Now before I list recommended vaccinations to have before traveling to Japan, I am not a doctor (obviously). I definitely recommend talking to your doctor and asking what vaccines and medicines you need based on where you are going, how long you are staying, what you will be doing in Japan. 

For my personal situation, they recommended that I be vaccinated against hepatitis A (contracted through food and water), hepatitis B (contracted through sexual contact, contaminated needles, blood products, bodily fluids), and Japanese encephalitis. Personally, I feel the most important vaccination is the one for Japanese encephalitis.

Japanese encephalitis is a very serious disease (may cause death) that spreads through mosquito bites and there is a risk to contract the disease throughout the cursory — especially in rural and agricultural areas. According to the CDC “Symptoms usually take 5-15 days to develop and include fever, headache, vomiting, confusion, and difficulty moving. Symptoms that develop later include swelling around the brain and coma”.

It’s serious business. In order to further protect yourself, you should wear long-sleeves, long pants, hats, etc. and wear an insect repellent that contains DEET such as Off!, Cutter, Sawyer, and Ultrathon. The last time I went to Japan, I bought Off! and it worked very well. When I had one or two mosquito bites, my fellow exchange students had like 10 plus. 

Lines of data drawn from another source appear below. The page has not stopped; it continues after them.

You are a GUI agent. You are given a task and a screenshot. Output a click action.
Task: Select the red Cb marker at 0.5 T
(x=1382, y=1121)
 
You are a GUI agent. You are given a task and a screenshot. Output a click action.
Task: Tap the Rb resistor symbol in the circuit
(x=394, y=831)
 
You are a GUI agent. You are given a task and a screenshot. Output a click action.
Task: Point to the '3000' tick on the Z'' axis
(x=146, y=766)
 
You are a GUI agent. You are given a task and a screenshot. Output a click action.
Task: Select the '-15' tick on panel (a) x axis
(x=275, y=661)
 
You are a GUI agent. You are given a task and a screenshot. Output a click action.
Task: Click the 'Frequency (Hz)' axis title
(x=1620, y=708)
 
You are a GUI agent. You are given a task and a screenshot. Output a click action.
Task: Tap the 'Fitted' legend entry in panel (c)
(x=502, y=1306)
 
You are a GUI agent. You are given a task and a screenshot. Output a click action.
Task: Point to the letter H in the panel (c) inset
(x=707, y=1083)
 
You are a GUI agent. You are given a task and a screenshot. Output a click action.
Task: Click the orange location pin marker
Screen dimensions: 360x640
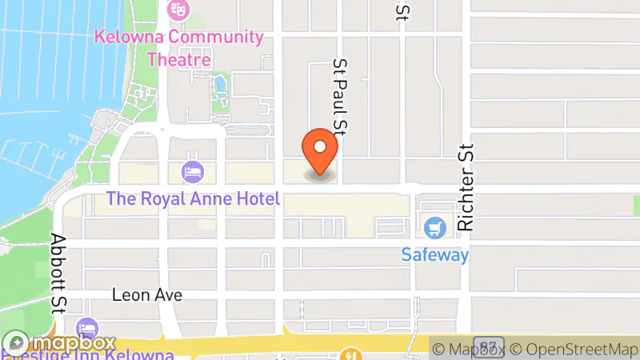coord(320,152)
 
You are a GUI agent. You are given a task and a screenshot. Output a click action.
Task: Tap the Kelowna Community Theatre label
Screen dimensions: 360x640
coord(178,48)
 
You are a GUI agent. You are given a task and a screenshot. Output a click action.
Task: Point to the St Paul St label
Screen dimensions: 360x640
coord(342,97)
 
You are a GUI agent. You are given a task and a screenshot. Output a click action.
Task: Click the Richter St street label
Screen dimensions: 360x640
coord(466,188)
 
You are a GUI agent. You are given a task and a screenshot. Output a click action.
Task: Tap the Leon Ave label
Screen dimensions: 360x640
coord(147,294)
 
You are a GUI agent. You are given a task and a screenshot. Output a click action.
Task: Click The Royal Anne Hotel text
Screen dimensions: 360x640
coord(194,198)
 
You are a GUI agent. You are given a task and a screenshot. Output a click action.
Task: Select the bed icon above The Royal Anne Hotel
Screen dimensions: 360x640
coord(193,170)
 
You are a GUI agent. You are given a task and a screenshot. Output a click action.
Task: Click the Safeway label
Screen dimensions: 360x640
coord(435,255)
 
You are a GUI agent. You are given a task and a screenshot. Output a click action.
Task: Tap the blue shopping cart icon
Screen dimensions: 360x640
coord(435,228)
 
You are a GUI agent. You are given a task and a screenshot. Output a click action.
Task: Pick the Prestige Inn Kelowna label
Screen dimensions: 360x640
coord(88,354)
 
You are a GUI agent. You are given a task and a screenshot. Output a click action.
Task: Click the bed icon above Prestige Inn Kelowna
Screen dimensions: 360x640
coord(86,328)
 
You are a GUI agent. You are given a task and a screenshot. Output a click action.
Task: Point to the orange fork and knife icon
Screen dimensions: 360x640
coord(350,354)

Again, I definitely recommend talking to your doctor and asking what vaccines and medicines you need. 


Posted in Japan

March 26, 2016

So, it has been determined that I need to be in Nagoya by March 26, 2016. Which means that I need to leave the States either on March 24th or March 25th (depending on the length of the flight). Now, Nagoya is not my placement [update: my placement is Toyota City, Japan] , it is where the training will be held. Unfortunately, I do not know where I will be placed yet. Which is, to be honest, a little frustrating because I have about a month left and I would feel better knowing where I am living next year. In the meantime, there are things that I should be doing. Like… 

  • Notifying my banks that I am moving abroad
  • Getting some cash and yen (AAA or bank) [Got it from my bank]
  • Scheduling check-ups with doctors 
  • Packing (shoes, office wardrobe, etc.)
  • Getting my VISA
  • Purchasing a medical ID tag for allergy (allergy listed in Japanese and English)
  • Getting international drivers permit (just in case)
  • Taking my COE to Japanese Embassy and get Entry Permit
  • Figuring out what to do with my hair
  • Getting ticket to Nagoya
  • Making copies of all important documents (passport, contract, COE, etc.) to keep with me and to leave at home
  • Canceling gym membership
  • Taking photos of home and family to bring with me (for students and myself)
  • Enrolling in STEP (Smart Traveler Enrollment Program)
  • Getting all vaccinations

The list isn’t all-inclusive obviously and I am more than open to suggestions… but I think it is a good start.